▶ **Problem to solve**: Word for word, restate the entries below, but exclude the images.

▶ **Collected data**:
------------------------------------
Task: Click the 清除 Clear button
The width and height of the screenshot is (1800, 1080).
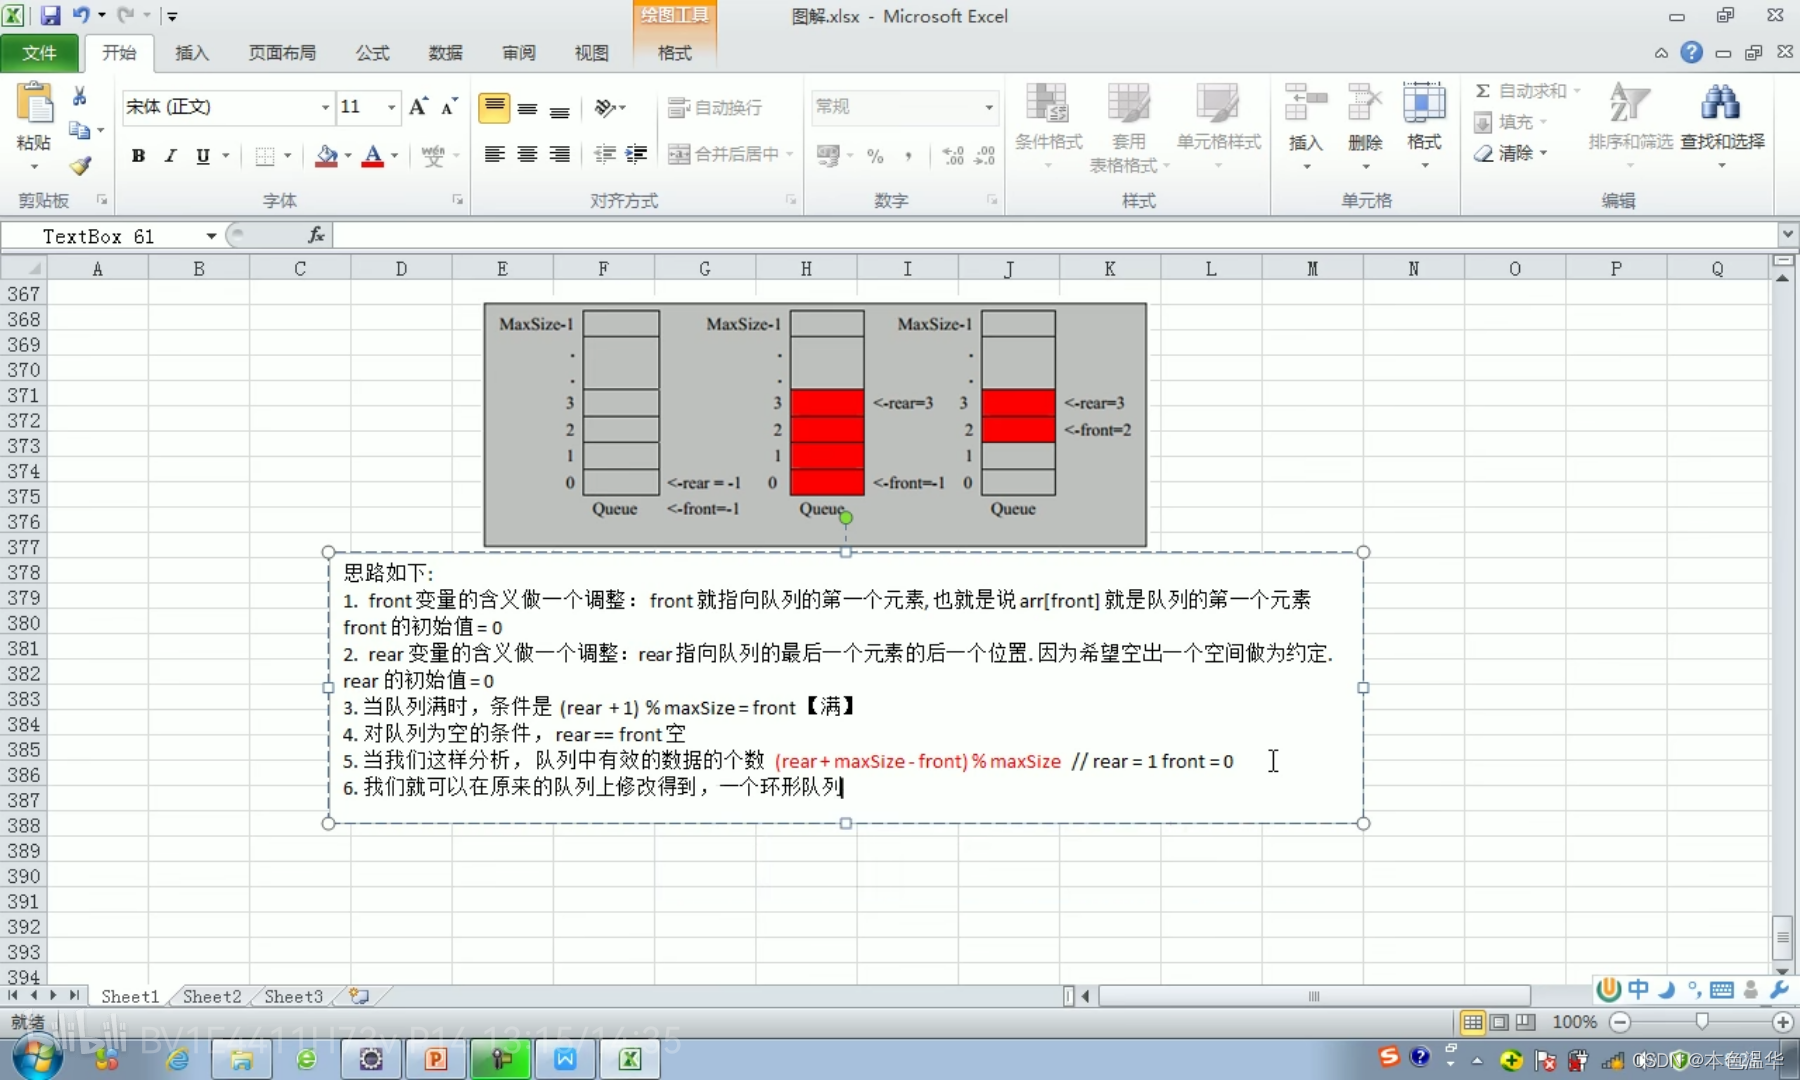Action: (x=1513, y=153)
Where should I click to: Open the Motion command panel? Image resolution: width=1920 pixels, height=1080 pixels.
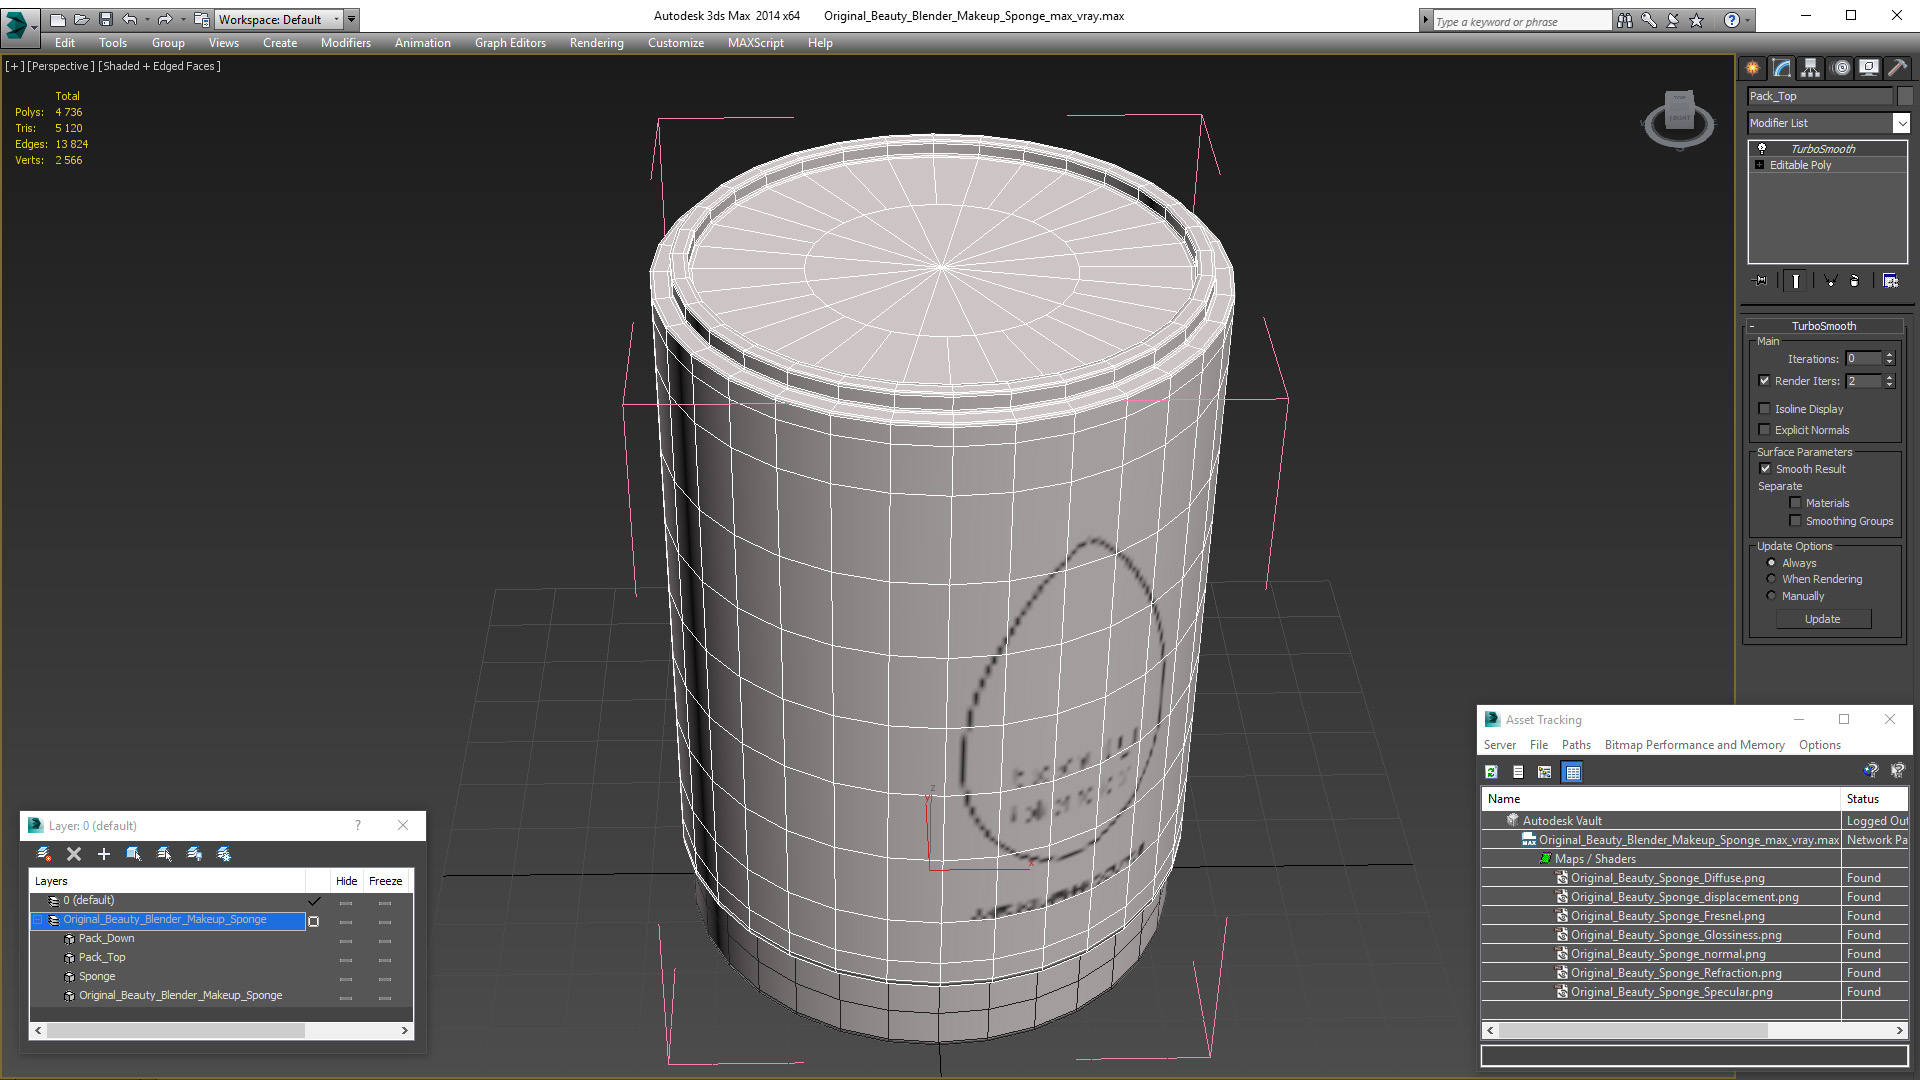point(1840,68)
------------------------------------
▶ **Expected answer**:
Task: Click the 清除 Clear button
The width and height of the screenshot is (1800, 1080).
Action: (x=1513, y=153)
Where should I click to: Open the Motion command panel? Image resolution: width=1920 pixels, height=1080 pixels.
point(1840,68)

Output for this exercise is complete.